The creation of a Palestinian State, the freeze of settlements, the importance to respect the Nuclear Non-proliferation Treaty are all themes that were expected. The position taken by President Obama in his speech to the Muslim world in Cairo this Thursday, if it sharply differs from G.W. Bush’s, is not a surprise. The « innovation » does not lie in major initiatives that the President could have run neither.
Therefore how can we explain the almost unanimous qualification of « historical » of this speech?

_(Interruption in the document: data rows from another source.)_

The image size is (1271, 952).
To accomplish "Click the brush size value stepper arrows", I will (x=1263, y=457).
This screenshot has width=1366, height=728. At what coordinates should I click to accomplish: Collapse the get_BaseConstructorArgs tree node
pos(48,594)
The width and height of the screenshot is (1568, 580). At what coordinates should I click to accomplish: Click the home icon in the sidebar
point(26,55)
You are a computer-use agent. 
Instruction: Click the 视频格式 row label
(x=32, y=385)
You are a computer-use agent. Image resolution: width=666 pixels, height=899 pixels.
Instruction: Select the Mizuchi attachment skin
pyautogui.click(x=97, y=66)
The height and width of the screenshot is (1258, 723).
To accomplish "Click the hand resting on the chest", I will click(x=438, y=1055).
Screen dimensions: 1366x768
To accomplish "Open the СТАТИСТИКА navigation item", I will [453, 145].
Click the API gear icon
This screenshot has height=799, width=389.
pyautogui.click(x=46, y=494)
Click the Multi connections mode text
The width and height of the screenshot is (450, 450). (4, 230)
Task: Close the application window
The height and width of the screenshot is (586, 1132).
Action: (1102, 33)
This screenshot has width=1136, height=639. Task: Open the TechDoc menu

« The US-Israeli-Arab relationship now looks like an isosceles triangle. » This is how the Israeli newspaper Haaretz has analyzed the consequences of the presidential statements. For Haaretz, B. Obama placed Arabs and Israelis on an equal footing in his speech. Indeed this Middle Eastern « tour » is full of symbols.
First, in terms of American alliances in the region, Saudi Arabia and Egypt have been confirmed in their role as regional pillars after they have been worried of being put on the sidelines by the new U.S. foreign policy. Then, as many analysts exposed, B. Obama spoke of « Palestine » in his speech instead of « future Palestinian State » as it is usually the case. This is not more than a rhetorical turn, but it obviously has a symbolic weight. His firmness on the issue, despite a recent deterioration of US-Israeli relations, is to be highlighted as well as the recognition of the Palestinian situation as “unbearable”. For the first time, the Israeli tropism was moderated and an American president has dared demanding that Israel respect the rights of the Palestinians. The impact of this discourse will only be assessed after the launch of concrete acts but the tone used by the President was marking.
Finally, B. Obama did not forgot that his speech was directed to Muslims and quotations from the Koran, the assurance of America’s respect for Islam and the affirmation that tradition, religion and modernity are not incompatible were also addressed to a part of Westerners who tend to be worried about Islam.

Moreover, this speech is « historical » in that it reflects the American desire to loudly and clearly proclaim a break from the previous administration. « Reassuring » and « restore confidence » were the key-words of this trip. Reassuring the Muslim world by promising that the United States are not at war against Islam but against extremism, but also reassuring Europeans who feared that America could drag them into a « clash of civilizations. » In addressing the Middle East, B. Obama has actually sent a strong signal to the world: the United States is now aware that “the less it will use its power, the more powerful it will be”. However, this new American tone will have to be translated into concrete actions if B. Obama wishes to convince the Arabic populations.

In Cairo, President Obama did not only propose a new vision of peaceful and constructive relations between the United States and the Arab-Muslim world, he also proposed a new American awareness of the duties a « hyper-power » has to fulfill.